Elaine Feinstein, Anna of All the Russias: The Life of Anna Akhmatova. xiv + 322 pp. London: Weidenfeld and Nicolson, 2005. ISBN 0297643096.
A Film about Anna Akhmatova. Directed by Helga Landauer; original literary synopsis and interviews by Anatolii Naiman. New York: Das Films, 2008. In Russian, with English subtitles, 2 parts, 105 minutes.
Nigel Hamilton, Biography: A Brief History. Cambridge, MA: Harvard University Press, 2007. 345 pp. ISBN-13 978-0674024663.
Tamara Kataeva, Anti-Akhmatova. 559 pp. Ekaterinburg: EvroINFO, 2007. ISBN-13 978-5875320705.

In April 1966, one month after Anna Akhmatova's death, a minor literary critic, M. Busin, accused Soviet censorship of inflicting permanent damage on Akhmatova's poetic legacy.

We certainly don't know Akhmatova's poetic legacy in its entirety. The fine mesh of the [Communist] Party censorship sieve has let through [End Page 325] only some of its pitiful crumbs. Some of her legacy has reached us by roundabout ways. A lot of it, however, has undoubtedly been lost irrevocably.

What the late poet's friends manage to preserve from the party-driven vandalism will become fully known to us only after the seeds of the future free and noble Russia that she sowed sprout and communist despotism disintegrates into ashes.1

By the early 2000s, Busin's dreams had come true beyond his wildest expectations. As it turns out, the disgraced Communists did not sink into ignominy alone. They also managed to drag down with them such seemingly indestructible constructs as the Russian Silver Age and one of its major constituent parts—the Akhmatova institution.2 Since perestroika, Akhmatova's legacy has not only been successfully recovered, rediscovered, studied, and carefully stored for posterity in multivolume collections of her works of poetry and prose, in literary museums, and in numerous books of memoirs but also subjected to scrutiny and rigorous reconceptualization.

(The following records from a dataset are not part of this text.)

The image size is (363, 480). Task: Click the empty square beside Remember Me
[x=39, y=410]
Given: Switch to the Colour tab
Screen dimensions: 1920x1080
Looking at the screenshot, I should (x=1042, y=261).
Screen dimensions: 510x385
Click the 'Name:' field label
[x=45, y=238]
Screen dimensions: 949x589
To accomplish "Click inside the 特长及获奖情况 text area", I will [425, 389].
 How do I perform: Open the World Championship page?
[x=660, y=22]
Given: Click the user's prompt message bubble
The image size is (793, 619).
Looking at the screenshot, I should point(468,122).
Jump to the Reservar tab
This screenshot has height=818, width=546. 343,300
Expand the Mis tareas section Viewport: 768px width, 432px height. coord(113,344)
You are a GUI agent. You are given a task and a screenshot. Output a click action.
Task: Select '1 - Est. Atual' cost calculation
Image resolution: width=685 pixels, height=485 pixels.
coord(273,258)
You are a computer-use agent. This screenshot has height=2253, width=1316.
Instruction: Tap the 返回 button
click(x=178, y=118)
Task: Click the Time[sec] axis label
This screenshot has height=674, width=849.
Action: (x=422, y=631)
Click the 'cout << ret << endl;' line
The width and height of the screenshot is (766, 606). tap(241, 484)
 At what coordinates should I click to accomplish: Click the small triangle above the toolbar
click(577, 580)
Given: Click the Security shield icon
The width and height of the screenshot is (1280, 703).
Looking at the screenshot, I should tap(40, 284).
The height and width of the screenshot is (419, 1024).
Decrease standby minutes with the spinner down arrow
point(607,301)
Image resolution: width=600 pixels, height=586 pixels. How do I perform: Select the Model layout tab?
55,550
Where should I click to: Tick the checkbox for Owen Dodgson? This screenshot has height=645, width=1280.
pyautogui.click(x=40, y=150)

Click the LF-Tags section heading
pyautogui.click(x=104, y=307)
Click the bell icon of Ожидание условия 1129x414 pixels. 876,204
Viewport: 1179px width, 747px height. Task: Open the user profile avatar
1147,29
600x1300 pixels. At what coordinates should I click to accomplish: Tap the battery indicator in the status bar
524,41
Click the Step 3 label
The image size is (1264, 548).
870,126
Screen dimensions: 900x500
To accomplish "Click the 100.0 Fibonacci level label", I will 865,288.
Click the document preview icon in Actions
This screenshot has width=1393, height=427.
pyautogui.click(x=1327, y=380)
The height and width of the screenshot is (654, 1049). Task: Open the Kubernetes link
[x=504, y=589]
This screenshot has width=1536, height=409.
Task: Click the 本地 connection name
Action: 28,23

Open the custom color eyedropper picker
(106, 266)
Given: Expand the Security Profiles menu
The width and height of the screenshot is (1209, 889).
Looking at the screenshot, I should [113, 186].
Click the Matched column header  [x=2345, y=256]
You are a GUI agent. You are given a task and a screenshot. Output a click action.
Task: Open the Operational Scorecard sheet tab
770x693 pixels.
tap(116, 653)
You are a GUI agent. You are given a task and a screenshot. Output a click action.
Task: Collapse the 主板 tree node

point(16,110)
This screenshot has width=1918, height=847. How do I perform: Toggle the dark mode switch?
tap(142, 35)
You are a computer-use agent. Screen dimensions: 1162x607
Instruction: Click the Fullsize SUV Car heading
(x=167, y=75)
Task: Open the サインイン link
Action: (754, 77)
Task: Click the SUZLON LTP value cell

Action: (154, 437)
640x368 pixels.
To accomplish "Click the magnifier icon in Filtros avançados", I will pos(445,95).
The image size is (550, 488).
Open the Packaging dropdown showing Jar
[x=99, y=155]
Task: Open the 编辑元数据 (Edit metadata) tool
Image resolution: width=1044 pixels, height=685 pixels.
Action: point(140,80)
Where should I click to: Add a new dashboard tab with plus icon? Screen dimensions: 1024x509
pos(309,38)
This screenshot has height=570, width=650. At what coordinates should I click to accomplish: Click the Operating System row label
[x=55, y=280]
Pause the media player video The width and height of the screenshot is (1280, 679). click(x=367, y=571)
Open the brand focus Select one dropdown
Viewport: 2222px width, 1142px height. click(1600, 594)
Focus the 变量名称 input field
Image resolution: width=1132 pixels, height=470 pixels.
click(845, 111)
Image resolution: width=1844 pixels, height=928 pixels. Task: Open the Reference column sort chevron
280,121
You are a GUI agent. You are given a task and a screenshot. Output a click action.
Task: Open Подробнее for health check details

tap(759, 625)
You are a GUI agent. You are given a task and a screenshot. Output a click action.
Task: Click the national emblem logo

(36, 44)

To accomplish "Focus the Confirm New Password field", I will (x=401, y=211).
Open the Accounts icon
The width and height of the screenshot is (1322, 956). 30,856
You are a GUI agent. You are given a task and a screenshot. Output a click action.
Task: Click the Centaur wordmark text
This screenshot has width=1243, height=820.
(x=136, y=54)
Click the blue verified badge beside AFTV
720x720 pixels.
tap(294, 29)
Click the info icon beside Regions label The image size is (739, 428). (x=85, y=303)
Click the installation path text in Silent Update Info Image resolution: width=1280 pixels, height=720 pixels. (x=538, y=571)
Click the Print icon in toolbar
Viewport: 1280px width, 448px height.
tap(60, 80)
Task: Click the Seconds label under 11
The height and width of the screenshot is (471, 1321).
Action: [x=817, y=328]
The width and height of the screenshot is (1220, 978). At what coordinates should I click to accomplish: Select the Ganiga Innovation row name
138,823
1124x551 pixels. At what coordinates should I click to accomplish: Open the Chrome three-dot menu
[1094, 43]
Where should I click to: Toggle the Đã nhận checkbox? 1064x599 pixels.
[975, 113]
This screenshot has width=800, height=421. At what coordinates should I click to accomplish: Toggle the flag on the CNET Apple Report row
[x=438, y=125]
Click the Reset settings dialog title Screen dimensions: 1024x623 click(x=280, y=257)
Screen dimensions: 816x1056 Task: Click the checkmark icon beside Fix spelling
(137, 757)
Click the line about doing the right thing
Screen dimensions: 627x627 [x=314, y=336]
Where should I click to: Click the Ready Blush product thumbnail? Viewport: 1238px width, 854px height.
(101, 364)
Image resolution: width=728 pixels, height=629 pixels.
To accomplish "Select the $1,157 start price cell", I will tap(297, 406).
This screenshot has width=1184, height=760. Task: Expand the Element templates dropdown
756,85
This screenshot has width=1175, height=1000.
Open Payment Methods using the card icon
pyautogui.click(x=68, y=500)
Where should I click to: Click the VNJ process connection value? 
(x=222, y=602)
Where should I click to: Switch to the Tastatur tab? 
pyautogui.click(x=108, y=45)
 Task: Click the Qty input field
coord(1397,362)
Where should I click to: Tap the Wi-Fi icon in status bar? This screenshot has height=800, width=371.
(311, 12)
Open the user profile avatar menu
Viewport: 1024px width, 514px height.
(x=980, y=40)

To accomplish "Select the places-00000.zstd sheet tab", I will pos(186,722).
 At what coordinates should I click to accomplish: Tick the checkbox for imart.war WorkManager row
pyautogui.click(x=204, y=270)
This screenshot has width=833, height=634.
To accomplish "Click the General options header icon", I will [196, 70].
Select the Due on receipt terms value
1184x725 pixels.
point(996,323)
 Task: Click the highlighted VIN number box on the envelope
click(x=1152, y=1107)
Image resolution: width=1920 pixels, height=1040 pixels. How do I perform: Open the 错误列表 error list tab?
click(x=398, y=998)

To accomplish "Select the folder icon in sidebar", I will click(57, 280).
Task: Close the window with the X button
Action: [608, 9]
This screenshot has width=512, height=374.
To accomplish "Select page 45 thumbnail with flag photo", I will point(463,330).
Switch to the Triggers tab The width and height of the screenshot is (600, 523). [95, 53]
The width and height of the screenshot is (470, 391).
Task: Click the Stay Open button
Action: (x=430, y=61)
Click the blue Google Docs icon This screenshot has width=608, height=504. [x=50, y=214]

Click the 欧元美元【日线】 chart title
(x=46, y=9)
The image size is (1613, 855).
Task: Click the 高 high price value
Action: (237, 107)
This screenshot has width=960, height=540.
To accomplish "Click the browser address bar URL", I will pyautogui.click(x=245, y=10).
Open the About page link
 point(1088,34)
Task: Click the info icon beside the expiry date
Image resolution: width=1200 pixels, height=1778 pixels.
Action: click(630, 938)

On 18 August 2007, the literary critic Viktor Toporov shared his impressions of Tamara Kataeva's Anti-Akhmatova (2007), which is aimed unequivocally at discrediting Akhmatova as one of Russia's cultural icons. He wrote:

Having taken as her model [Vikentii] Veresaev's Pushkin in Life, [Kataeva] compiled an encyclopedia of Akhmatova's unguarded self-exposing remarks about "time and herself" as well as equally scary (from an objective standpoint) opinions about her that were expressed, primarily, by ecstatic contemporaries—both male and female…. The image that emerges is monstrous. Of course, any genius is a monster, but genius Akhmatova, most likely, was not. Nor was she the queen of Russian [End Page 326] poetry; rather, she was a duchess, or, more likely, a marquise who was making up a diary with [Konstantin] Somov's illustrations.3

Toporov, whom one would expect to have read "The Northern Elegies," "The Way of All the Earth," Requiem, and A Poem without a Hero, chooses the familiar path well trodden by Soviet bureaucrats such as Andrei Zhdanov, who preferred not to notice Akhmatova's postrevolutionary output, foregrounding instead her lyrical poems of the early 1910s.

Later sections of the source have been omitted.